**GIVEN ENTRIES**
☆ ☆ ☆ ☆

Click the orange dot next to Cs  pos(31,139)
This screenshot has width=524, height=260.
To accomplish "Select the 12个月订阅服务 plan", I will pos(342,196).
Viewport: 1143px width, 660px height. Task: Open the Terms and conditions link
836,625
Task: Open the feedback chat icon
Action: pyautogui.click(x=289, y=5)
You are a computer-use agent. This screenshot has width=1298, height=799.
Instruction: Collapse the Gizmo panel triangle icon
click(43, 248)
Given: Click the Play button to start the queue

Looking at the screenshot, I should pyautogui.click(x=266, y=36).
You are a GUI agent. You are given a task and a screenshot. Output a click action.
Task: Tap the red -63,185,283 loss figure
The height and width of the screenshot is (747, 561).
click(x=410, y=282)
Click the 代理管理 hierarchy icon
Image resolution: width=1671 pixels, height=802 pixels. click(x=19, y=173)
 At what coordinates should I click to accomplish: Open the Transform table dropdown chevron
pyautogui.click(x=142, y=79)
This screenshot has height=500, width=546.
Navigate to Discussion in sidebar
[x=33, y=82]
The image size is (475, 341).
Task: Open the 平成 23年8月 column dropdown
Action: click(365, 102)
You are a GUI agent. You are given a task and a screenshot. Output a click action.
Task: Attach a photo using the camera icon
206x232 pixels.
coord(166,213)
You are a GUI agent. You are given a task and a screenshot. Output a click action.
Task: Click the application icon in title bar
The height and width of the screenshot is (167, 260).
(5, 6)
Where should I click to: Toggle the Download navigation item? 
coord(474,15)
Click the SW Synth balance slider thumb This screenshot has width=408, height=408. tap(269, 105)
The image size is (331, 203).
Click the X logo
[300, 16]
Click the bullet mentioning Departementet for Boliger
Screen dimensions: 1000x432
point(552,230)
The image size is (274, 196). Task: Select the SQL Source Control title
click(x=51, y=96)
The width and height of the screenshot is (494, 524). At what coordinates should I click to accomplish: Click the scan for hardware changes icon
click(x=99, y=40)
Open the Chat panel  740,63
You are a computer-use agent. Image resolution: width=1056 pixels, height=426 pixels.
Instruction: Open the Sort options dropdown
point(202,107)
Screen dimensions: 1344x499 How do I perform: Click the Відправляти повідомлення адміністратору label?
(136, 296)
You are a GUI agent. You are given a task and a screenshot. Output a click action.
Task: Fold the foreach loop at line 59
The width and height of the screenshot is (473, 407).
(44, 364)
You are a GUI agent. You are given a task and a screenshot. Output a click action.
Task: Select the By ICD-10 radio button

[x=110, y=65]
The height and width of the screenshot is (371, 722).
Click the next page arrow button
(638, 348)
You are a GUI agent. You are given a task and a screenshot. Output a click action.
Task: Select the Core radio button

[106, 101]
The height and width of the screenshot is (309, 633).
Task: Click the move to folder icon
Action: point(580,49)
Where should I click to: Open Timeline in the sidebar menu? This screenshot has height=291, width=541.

☆ ☆ ☆ ☆

**WHAT YOU ARE ASKED TO DO**
From the records above, extract every line exactly as it stands.

**RESPONSE AREA**
Click the orange dot next to Cs  pos(31,139)
This screenshot has width=524, height=260.
To accomplish "Select the 12个月订阅服务 plan", I will pos(342,196).
Viewport: 1143px width, 660px height. Task: Open the Terms and conditions link
836,625
Task: Open the feedback chat icon
Action: pyautogui.click(x=289, y=5)
You are a computer-use agent. This screenshot has width=1298, height=799.
Instruction: Collapse the Gizmo panel triangle icon
click(43, 248)
Given: Click the Play button to start the queue

Looking at the screenshot, I should pyautogui.click(x=266, y=36).
You are a GUI agent. You are given a task and a screenshot. Output a click action.
Task: Tap the red -63,185,283 loss figure
The height and width of the screenshot is (747, 561).
click(x=410, y=282)
Click the 代理管理 hierarchy icon
Image resolution: width=1671 pixels, height=802 pixels. click(x=19, y=173)
 At what coordinates should I click to accomplish: Open the Transform table dropdown chevron
pyautogui.click(x=142, y=79)
This screenshot has height=500, width=546.
Navigate to Discussion in sidebar
[x=33, y=82]
The image size is (475, 341).
Task: Open the 平成 23年8月 column dropdown
Action: click(365, 102)
You are a GUI agent. You are given a task and a screenshot. Output a click action.
Task: Attach a photo using the camera icon
206x232 pixels.
coord(166,213)
You are a GUI agent. You are given a task and a screenshot. Output a click action.
Task: Click the application icon in title bar
The height and width of the screenshot is (167, 260).
(5, 6)
Where should I click to: Toggle the Download navigation item? 
coord(474,15)
Click the SW Synth balance slider thumb This screenshot has width=408, height=408. tap(269, 105)
The image size is (331, 203).
Click the X logo
[300, 16]
Click the bullet mentioning Departementet for Boliger
Screen dimensions: 1000x432
point(552,230)
The image size is (274, 196). Task: Select the SQL Source Control title
click(x=51, y=96)
The width and height of the screenshot is (494, 524). At what coordinates should I click to accomplish: Click the scan for hardware changes icon
click(x=99, y=40)
Open the Chat panel  740,63
You are a computer-use agent. Image resolution: width=1056 pixels, height=426 pixels.
Instruction: Open the Sort options dropdown
point(202,107)
Screen dimensions: 1344x499 How do I perform: Click the Відправляти повідомлення адміністратору label?
(136, 296)
You are a GUI agent. You are given a task and a screenshot. Output a click action.
Task: Fold the foreach loop at line 59
The width and height of the screenshot is (473, 407).
(44, 364)
You are a GUI agent. You are given a task and a screenshot. Output a click action.
Task: Select the By ICD-10 radio button

[x=110, y=65]
The height and width of the screenshot is (371, 722).
Click the next page arrow button
(638, 348)
You are a GUI agent. You are given a task and a screenshot. Output a click action.
Task: Select the Core radio button

[106, 101]
The height and width of the screenshot is (309, 633).
Task: Click the move to folder icon
Action: point(580,49)
Where should I click to: Open Timeline in the sidebar menu? This screenshot has height=291, width=541.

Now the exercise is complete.